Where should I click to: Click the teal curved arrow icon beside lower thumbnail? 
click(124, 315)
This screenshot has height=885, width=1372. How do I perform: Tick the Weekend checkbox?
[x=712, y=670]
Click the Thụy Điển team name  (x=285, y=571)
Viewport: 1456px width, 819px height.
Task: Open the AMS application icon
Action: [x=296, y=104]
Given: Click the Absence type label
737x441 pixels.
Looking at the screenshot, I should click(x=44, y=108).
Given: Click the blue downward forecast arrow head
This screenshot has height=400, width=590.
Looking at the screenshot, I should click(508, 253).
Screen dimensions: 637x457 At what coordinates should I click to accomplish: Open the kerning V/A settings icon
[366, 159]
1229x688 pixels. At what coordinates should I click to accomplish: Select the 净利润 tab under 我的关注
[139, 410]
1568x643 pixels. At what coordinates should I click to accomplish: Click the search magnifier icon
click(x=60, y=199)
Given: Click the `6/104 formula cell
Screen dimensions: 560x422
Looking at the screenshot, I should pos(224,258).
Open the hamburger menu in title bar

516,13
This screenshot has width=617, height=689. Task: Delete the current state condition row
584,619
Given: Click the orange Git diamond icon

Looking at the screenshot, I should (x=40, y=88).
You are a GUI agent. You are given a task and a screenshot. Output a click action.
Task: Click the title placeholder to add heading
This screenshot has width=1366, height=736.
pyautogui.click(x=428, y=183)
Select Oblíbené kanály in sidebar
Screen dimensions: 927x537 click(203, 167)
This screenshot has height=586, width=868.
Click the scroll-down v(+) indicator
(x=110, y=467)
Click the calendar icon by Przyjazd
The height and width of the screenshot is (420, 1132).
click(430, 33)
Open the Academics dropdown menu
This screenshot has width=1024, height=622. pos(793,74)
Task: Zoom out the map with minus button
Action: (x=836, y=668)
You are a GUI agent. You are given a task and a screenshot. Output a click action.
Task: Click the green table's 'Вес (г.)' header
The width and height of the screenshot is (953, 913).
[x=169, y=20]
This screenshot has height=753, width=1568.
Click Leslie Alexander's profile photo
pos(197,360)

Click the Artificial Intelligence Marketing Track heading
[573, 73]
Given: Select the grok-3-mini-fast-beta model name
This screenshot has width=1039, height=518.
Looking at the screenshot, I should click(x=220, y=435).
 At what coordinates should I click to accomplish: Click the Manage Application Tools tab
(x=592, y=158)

■ ■ ■

- ACTIVITY -
Everything from the line containing "Task: Click the title" to the bottom of the listing is to be set down exactly; leave out all other lines.

- RESPONSE TO THE TASK -
Task: Click the title placeholder to add heading
This screenshot has width=1366, height=736.
pyautogui.click(x=428, y=183)
Select Oblíbené kanály in sidebar
Screen dimensions: 927x537 click(203, 167)
This screenshot has height=586, width=868.
Click the scroll-down v(+) indicator
(x=110, y=467)
Click the calendar icon by Przyjazd
The height and width of the screenshot is (420, 1132).
click(430, 33)
Open the Academics dropdown menu
This screenshot has width=1024, height=622. pos(793,74)
Task: Zoom out the map with minus button
Action: (x=836, y=668)
You are a GUI agent. You are given a task and a screenshot. Output a click action.
Task: Click the green table's 'Вес (г.)' header
The width and height of the screenshot is (953, 913).
[x=169, y=20]
This screenshot has height=753, width=1568.
Click Leslie Alexander's profile photo
pos(197,360)

Click the Artificial Intelligence Marketing Track heading
[573, 73]
Given: Select the grok-3-mini-fast-beta model name
This screenshot has width=1039, height=518.
Looking at the screenshot, I should click(x=220, y=435).
 At what coordinates should I click to accomplish: Click the Manage Application Tools tab
(x=592, y=158)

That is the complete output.